(Beginning of Exercise data)
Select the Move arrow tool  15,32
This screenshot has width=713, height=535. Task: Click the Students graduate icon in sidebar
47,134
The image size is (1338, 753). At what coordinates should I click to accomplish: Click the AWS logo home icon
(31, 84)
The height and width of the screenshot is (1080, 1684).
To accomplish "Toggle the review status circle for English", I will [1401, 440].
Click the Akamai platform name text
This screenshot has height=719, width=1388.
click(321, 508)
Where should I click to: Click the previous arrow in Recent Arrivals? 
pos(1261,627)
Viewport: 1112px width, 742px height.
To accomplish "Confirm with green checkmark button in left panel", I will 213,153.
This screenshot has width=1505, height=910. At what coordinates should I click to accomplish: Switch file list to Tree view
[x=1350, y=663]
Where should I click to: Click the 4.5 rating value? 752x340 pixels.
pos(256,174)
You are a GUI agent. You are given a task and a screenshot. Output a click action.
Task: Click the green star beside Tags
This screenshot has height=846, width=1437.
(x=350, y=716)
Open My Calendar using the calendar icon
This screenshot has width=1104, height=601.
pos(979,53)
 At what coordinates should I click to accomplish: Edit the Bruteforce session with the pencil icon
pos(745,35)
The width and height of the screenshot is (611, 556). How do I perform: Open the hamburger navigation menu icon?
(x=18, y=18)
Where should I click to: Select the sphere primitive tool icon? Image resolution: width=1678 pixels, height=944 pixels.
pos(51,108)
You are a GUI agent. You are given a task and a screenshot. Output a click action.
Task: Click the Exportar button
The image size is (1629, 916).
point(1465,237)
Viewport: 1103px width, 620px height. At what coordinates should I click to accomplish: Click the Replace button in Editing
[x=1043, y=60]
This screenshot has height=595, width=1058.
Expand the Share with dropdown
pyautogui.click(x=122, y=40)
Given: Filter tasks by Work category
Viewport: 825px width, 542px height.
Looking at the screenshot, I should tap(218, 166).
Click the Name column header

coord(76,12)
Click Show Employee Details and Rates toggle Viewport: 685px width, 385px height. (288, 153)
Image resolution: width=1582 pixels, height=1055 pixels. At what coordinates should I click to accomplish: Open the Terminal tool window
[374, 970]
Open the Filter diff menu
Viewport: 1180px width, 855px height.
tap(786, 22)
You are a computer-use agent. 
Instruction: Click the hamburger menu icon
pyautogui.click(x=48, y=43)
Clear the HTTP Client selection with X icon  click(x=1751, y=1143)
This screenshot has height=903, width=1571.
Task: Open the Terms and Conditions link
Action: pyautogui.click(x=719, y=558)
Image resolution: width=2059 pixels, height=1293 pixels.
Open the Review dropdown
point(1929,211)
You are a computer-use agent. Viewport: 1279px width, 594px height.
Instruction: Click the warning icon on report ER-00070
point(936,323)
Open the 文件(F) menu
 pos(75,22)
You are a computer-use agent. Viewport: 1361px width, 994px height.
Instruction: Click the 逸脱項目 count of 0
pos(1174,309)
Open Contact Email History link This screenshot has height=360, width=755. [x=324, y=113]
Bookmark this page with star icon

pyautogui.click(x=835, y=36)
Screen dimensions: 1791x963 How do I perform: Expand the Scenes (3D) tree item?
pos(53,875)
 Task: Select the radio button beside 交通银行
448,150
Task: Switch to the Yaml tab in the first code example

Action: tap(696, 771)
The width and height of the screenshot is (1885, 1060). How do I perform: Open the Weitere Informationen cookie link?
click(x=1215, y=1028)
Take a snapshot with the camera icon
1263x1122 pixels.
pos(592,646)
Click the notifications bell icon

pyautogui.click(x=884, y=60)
(End of Exercise data)
__Work instruction__:
The entries above are to be transcribed in full and without error.

__Answer__:
Select the Move arrow tool  15,32
This screenshot has width=713, height=535. Task: Click the Students graduate icon in sidebar
47,134
The image size is (1338, 753). At what coordinates should I click to accomplish: Click the AWS logo home icon
(31, 84)
The height and width of the screenshot is (1080, 1684).
To accomplish "Toggle the review status circle for English", I will [1401, 440].
Click the Akamai platform name text
This screenshot has height=719, width=1388.
click(321, 508)
Where should I click to: Click the previous arrow in Recent Arrivals? 
pos(1261,627)
Viewport: 1112px width, 742px height.
To accomplish "Confirm with green checkmark button in left panel", I will 213,153.
This screenshot has width=1505, height=910. At what coordinates should I click to accomplish: Switch file list to Tree view
[x=1350, y=663]
Where should I click to: Click the 4.5 rating value? 752x340 pixels.
pos(256,174)
You are a GUI agent. You are given a task and a screenshot. Output a click action.
Task: Click the green star beside Tags
This screenshot has height=846, width=1437.
(x=350, y=716)
Open My Calendar using the calendar icon
This screenshot has width=1104, height=601.
pos(979,53)
 At what coordinates should I click to accomplish: Edit the Bruteforce session with the pencil icon
pos(745,35)
The width and height of the screenshot is (611, 556). How do I perform: Open the hamburger navigation menu icon?
(x=18, y=18)
Where should I click to: Select the sphere primitive tool icon? Image resolution: width=1678 pixels, height=944 pixels.
pos(51,108)
You are a GUI agent. You are given a task and a screenshot. Output a click action.
Task: Click the Exportar button
The image size is (1629, 916).
point(1465,237)
Viewport: 1103px width, 620px height. At what coordinates should I click to accomplish: Click the Replace button in Editing
[x=1043, y=60]
This screenshot has height=595, width=1058.
Expand the Share with dropdown
pyautogui.click(x=122, y=40)
Given: Filter tasks by Work category
Viewport: 825px width, 542px height.
Looking at the screenshot, I should tap(218, 166).
Click the Name column header

coord(76,12)
Click Show Employee Details and Rates toggle Viewport: 685px width, 385px height. (288, 153)
Image resolution: width=1582 pixels, height=1055 pixels. At what coordinates should I click to accomplish: Open the Terminal tool window
[374, 970]
Open the Filter diff menu
Viewport: 1180px width, 855px height.
tap(786, 22)
You are a computer-use agent. 
Instruction: Click the hamburger menu icon
pyautogui.click(x=48, y=43)
Clear the HTTP Client selection with X icon  click(x=1751, y=1143)
This screenshot has height=903, width=1571.
Task: Open the Terms and Conditions link
Action: pyautogui.click(x=719, y=558)
Image resolution: width=2059 pixels, height=1293 pixels.
Open the Review dropdown
point(1929,211)
You are a computer-use agent. Viewport: 1279px width, 594px height.
Instruction: Click the warning icon on report ER-00070
point(936,323)
Open the 文件(F) menu
 pos(75,22)
You are a computer-use agent. Viewport: 1361px width, 994px height.
Instruction: Click the 逸脱項目 count of 0
pos(1174,309)
Open Contact Email History link This screenshot has height=360, width=755. [x=324, y=113]
Bookmark this page with star icon

pyautogui.click(x=835, y=36)
Screen dimensions: 1791x963 How do I perform: Expand the Scenes (3D) tree item?
pos(53,875)
 Task: Select the radio button beside 交通银行
448,150
Task: Switch to the Yaml tab in the first code example

Action: tap(696, 771)
The width and height of the screenshot is (1885, 1060). How do I perform: Open the Weitere Informationen cookie link?
click(x=1215, y=1028)
Take a snapshot with the camera icon
1263x1122 pixels.
pos(592,646)
Click the notifications bell icon

pyautogui.click(x=884, y=60)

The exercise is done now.